The declamation at the end of Schubert's "Erlking" would have
been absolutely false if the penultimate note had ascended to
the tonic instead of descending a fifth. "The child lay dead."

How fatally hopeless would be the opening measures of "Tristan
and Isolde" without that upward inflection which comes like a
sunbeam through a rift in the cloud; with a downward inflection
the effect would be that of unrelieved gloom. In the Prelude to
"Lohengrin," Wagner pictures his angels in dazzling white. He
uses the highest vibrating sounds at his command. But for
the dwarfs who live in the gloom of Niebelheim he chooses
deep shades of red, the lowest vibrating colour of the solar
spectrum. For it is in the nature of the spiritual part
of mankind to shrink from the earth, to aspire to something
higher; a bird soaring in the blue above us has something of
the ethereal; we give wings to our angels.

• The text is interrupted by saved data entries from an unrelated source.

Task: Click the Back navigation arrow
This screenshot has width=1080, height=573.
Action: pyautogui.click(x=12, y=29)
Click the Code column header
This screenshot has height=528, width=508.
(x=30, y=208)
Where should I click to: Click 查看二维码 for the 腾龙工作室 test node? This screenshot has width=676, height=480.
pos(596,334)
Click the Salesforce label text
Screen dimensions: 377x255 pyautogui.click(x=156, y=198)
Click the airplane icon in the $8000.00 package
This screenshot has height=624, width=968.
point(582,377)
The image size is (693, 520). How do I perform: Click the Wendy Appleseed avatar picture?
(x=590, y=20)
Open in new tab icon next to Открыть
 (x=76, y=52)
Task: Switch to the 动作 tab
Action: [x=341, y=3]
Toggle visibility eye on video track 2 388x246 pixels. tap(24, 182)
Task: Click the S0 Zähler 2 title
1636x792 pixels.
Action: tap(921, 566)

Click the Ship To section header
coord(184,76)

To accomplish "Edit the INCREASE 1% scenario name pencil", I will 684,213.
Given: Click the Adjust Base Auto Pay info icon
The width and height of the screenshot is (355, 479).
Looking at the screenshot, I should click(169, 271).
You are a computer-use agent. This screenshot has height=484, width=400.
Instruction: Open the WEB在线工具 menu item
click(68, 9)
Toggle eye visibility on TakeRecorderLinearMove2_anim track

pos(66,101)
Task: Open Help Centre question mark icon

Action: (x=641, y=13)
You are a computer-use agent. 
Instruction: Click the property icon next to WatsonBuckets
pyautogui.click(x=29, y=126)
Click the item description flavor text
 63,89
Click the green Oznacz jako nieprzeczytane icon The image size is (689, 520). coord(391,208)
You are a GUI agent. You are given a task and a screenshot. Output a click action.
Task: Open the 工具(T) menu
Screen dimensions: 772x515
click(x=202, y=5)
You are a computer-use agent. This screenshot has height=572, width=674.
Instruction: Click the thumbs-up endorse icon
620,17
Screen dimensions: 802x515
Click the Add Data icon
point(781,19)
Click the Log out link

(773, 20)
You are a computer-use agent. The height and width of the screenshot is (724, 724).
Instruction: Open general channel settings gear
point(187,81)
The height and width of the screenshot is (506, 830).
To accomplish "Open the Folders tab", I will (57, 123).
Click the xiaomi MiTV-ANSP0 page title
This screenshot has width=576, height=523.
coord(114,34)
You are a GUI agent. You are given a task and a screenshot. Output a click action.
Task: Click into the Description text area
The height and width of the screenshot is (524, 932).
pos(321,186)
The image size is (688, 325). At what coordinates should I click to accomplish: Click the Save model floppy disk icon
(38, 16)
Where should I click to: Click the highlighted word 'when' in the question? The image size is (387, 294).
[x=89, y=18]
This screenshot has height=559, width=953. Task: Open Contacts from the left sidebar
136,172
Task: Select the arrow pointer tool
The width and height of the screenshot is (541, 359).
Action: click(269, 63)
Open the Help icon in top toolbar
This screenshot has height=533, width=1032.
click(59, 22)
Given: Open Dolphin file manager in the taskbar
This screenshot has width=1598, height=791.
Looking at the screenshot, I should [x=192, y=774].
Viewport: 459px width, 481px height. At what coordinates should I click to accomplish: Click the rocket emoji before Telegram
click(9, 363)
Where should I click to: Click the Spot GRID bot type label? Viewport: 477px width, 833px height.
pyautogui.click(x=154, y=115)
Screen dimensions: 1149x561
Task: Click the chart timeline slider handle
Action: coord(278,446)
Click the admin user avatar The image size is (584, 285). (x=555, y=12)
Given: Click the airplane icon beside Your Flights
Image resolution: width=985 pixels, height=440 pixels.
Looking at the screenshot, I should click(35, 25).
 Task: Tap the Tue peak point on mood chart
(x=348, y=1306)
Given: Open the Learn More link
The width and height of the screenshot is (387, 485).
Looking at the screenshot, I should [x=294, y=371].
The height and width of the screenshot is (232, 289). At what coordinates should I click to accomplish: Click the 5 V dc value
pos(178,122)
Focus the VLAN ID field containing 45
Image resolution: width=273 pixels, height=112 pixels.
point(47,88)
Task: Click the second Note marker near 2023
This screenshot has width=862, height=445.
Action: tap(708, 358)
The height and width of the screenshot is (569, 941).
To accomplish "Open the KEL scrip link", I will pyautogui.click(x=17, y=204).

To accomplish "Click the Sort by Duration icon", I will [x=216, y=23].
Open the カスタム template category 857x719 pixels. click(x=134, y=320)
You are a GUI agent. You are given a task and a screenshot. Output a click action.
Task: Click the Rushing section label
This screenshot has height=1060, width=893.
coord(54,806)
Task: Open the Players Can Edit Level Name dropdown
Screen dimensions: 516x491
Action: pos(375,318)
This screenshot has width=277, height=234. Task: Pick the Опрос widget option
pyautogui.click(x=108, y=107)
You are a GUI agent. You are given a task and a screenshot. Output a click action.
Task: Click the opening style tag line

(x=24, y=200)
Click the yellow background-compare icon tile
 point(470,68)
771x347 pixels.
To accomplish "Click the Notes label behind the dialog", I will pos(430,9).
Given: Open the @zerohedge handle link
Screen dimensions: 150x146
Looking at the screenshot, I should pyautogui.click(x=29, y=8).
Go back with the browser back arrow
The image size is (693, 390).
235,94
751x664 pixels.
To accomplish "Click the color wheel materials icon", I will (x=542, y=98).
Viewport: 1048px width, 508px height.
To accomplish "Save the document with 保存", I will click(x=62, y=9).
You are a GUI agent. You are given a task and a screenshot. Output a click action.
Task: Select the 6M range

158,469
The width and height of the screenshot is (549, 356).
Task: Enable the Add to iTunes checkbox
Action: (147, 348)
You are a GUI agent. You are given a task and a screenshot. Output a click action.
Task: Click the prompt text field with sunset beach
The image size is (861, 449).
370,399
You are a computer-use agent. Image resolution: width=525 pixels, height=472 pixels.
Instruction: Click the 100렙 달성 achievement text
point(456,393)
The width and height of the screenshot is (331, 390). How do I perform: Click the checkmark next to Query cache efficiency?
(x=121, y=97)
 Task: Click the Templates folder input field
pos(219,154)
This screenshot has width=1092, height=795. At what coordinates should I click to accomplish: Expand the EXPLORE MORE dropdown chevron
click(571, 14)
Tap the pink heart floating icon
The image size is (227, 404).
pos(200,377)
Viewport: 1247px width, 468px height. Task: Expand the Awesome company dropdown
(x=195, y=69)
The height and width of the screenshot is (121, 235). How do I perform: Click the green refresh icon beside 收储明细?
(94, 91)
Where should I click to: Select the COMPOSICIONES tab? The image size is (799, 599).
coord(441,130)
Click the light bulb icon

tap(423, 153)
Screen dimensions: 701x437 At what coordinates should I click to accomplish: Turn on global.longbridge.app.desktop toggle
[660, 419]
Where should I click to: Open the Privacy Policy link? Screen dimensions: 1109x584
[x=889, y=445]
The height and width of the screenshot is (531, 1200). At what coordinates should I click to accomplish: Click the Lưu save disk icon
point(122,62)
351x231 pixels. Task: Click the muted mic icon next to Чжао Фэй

On the other hand,
a serpent impresses us as something sinister. Trees, with
their strange fight against all the laws of gravity, striving
upward unceasingly, bring us something of hope and faith; the
sight of them cheers us. A land without trees is depressing and
gloomy. As Ruskin says, "The sea wave, with all its beneficence,
is yet devouring and terrible; but the silent wave of the blue
mountain is lifted towards Heaven in a stillness of perpetual
mercy; and while the one surges unfathomable in its darkness,
the other is unshaken in its faithfulness."

And yet so strange is human nature that that which we
call civilization strives unceasingly to nullify emotion.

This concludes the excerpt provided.